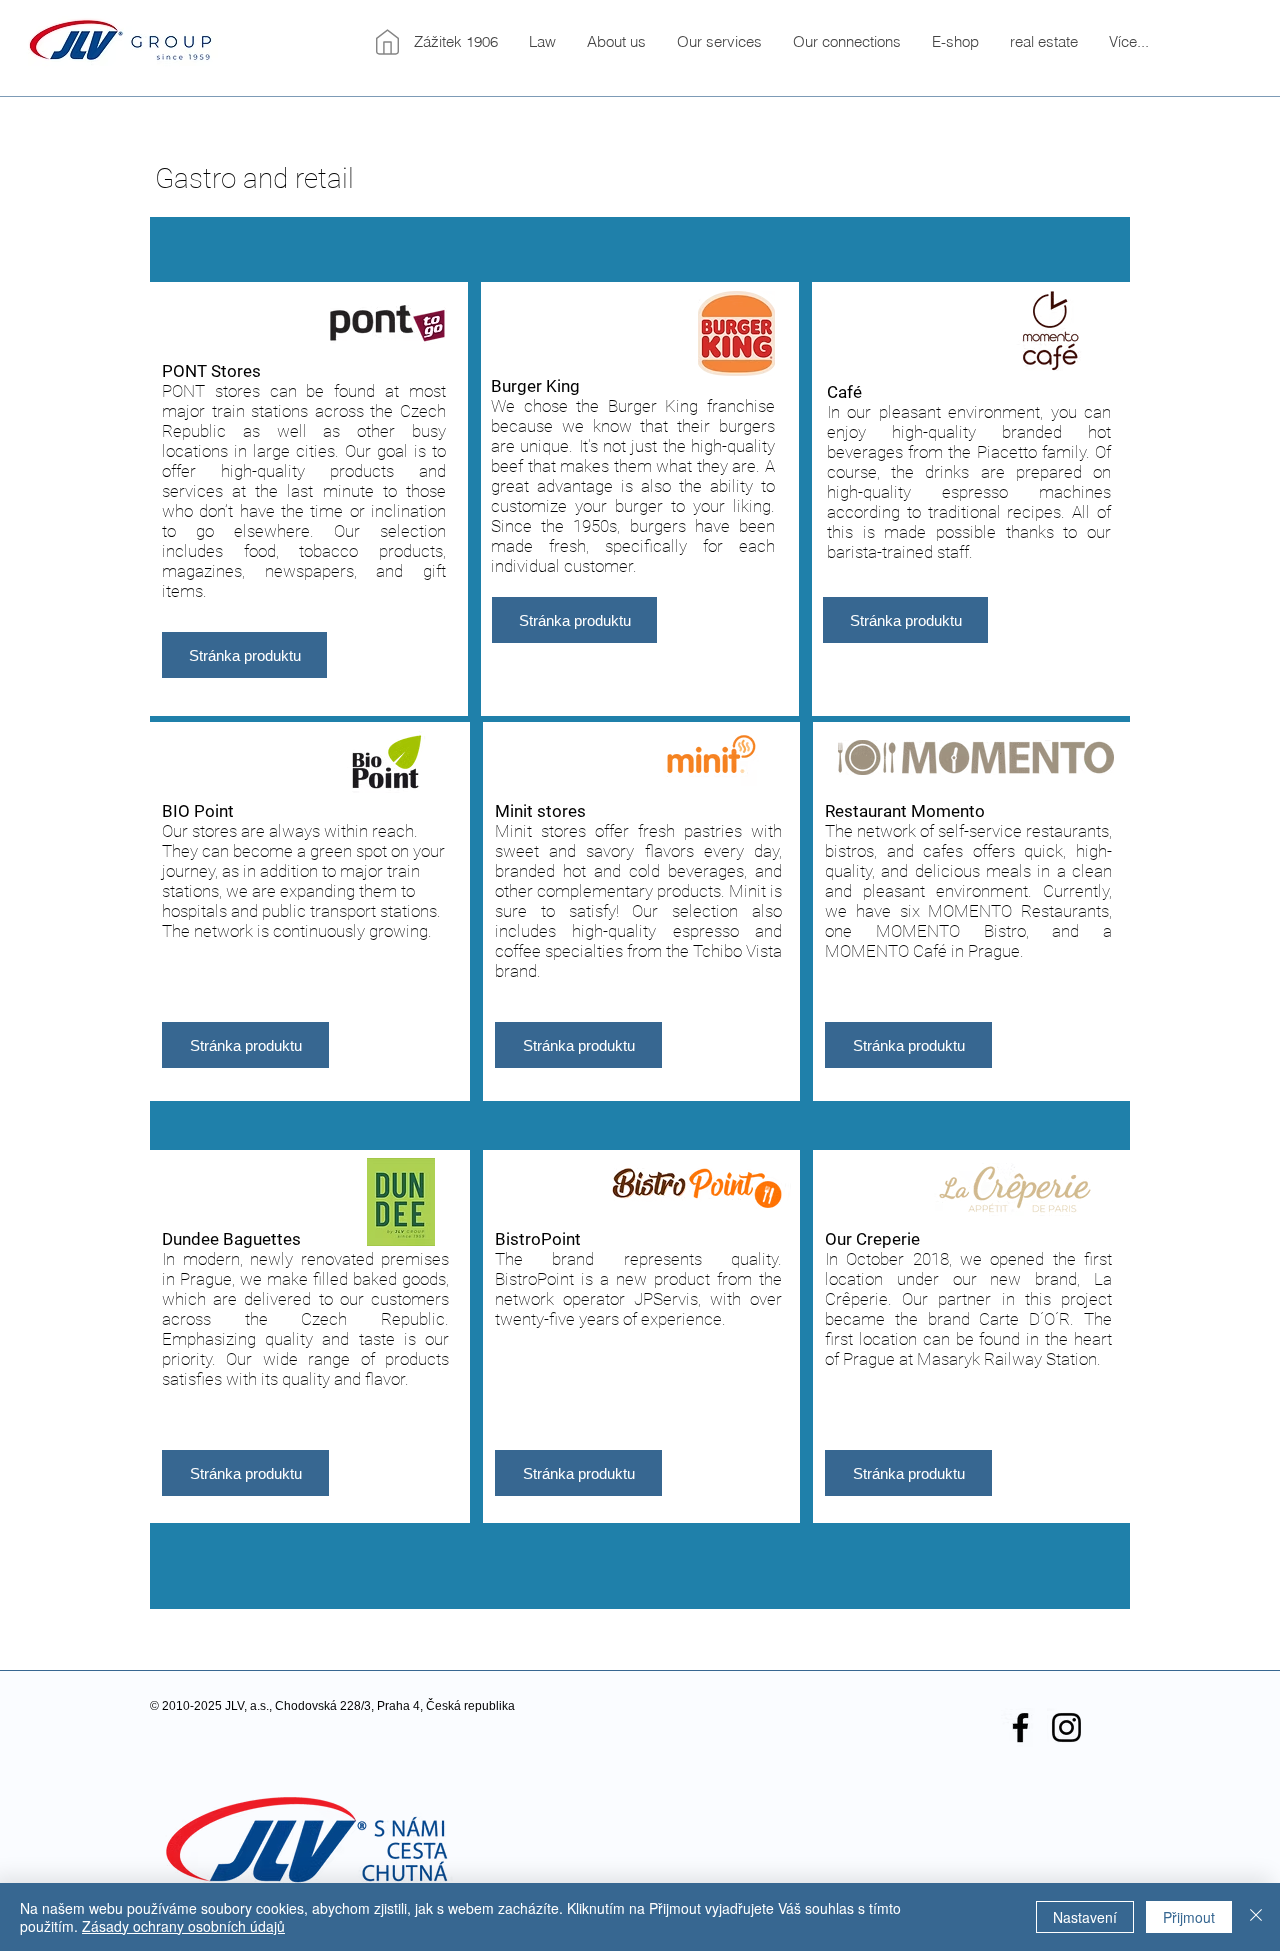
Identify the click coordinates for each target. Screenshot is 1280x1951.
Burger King (535, 386)
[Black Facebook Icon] (1020, 1727)
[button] (616, 42)
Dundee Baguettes (231, 1239)
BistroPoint (538, 1239)
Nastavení (1085, 1917)
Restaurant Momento (905, 811)
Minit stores (540, 811)
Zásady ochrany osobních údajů (183, 1926)
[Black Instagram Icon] (1066, 1727)
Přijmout (1189, 1917)
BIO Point (198, 811)
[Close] (1256, 1917)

----

## [Work required]
Show me all lines in the records that contain "Black".

## [Exercise answer]
[Black Facebook Icon] (1020, 1727)
[Black Instagram Icon] (1066, 1727)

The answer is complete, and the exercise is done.